Dans des registres comiques ou dramatiques, avec des œuvres explorant aussi bien l’histoire que la société algérienne contemporaine, l’artiste se fraye un chemin jusqu’au cœur des foyers algériens. Car c’est grâce à sa satire caustique et intime dans des films comprenant « Le clandestin » (1989) de Benamar Bakhti, « Une famille comme les autres » (« Aïla Ki Nass », 1992) d’Ameur Tribèche, « Deux femmes » (1992) du même réalisateur et le film devenu culte « Carnaval fi Dachra » (1994) de Mohamed Ouakassi, où il incarne le rôle de Makhlouf El Bombardier qu’il se démarque.

Dans ce dernier, il fait avec un humour corrosif la critique de la société et d’un système politique à la dérive. En 2002 il prend part au projet cinématographique, « El Arch » et il entame deux ans plus tard son dernier film, « Chronique des années pub », en tant que réalisateur. Le projet fait cependant face à la censure (notamment une interdiction de sorties en salles) et de nombreux obstacles financiers pendant le tournage.

C’est l’histoire d’un peuple qui vient de recouvrer son indépendance après plus de 130 ans d’occupation. Un peuple aspirant à profiter des richesses d’un pays aux ressources naturelles inépuisables. […] Chronique des Années Pub [fait référence à] la publicité mensongère dont on a gavé le peuple en promettant une vie meilleure qui n’arrivera que par une génération future porteuse d’espoir”.

Athmane Ariouet en 2008 dans un entretien avec Liberté

Tout au long de sa carrière, Athmane Ariouet mobilise une satire mordante et incisive avec un objectif avant tout moral. Il dénonce les vices et contradictions de la société avec un humour qui n’épargne personne, y compris les plus puissants. A traves ses rôles engagés et son talent, l’artiste s’est progressivement imposé dans la scène culturelle algérienne et a su marquer de manière permanente toutes les générations de l’actuelle Algérie.

« J’ai un public que je ne saurai décevoir. “Ma n’dir walou khir ma n’dir hadja walou”. Je préfère ne rien faire que de faire ce qui est nul. Et puis comme le disait Gustave Flaubert : le comble de l’orgueil c’est de se mépriser soi-même. C’est à travers l’œuvre qu’on vous jugera. Comme la moquerie est souvent indigence d’esprit je fuis toujours l’humour gratuit et les choses insensées. Il n’est pas juste de penser que le public algérien est simpliste dans ses jugements. Bien au contraire, c’est un public connaisseur, appréciateur et exigeant. Aussi, j’estime qu’il ne faut pas produire pour produire. Le ridicule, le charlatanisme et l’insensé sont un cauchemar pour moi. L’humour n’est pas donné à n’importe qui. Il exprime la propreté morale et quotidienne de l’esprit. »

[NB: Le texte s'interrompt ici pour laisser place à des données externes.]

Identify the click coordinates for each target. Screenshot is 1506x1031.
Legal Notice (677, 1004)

Athmane Ariouet en 2008 dans un entretien avec Liberté

Oeuvre : El Moustach – Athmane Ariouet – #YawFa9o

Des récentes mobilisations de masses où de nombreuses affiches utilisaient des images et répliques extraites de ses films, aux photos commentaires voire mèmes, la pertinence du legs d’Athmane Ariouet demeure d’actualité. Celui qui est désormais l’un des artistes les plus populaires du pays lutte dans ses œuvres avec authenticité et simplicité contre les injustices et met souvent en avant une Algérie dite « profonde » rarement valorisée.

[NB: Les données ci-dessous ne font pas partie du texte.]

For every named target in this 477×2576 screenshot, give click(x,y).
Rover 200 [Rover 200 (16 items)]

« Plus que tout autre, l’artiste vit ses peines en silence les oubliant quelquefois pour faire plaisir aux autres. Cela fait près de quarante ans que je me voue à l’art, le servant avec le plus profond de mes tripes. Aujourd’hui, seul le peuple, mon public continue à insuffler en moi le courage de jouer encore. »

Athmane Ariouet en 2008 dans un entretien avec Liberté

Du cinéma en passant par le théâtre et la télévision, la catharsis comique à visée morale d’Athmane Ariouet ne cessera d’explorer et de remettre en question les travers de la société algérienne et de pousser cette dernière à concrétiser les aspirations du peuple à une vie meilleure.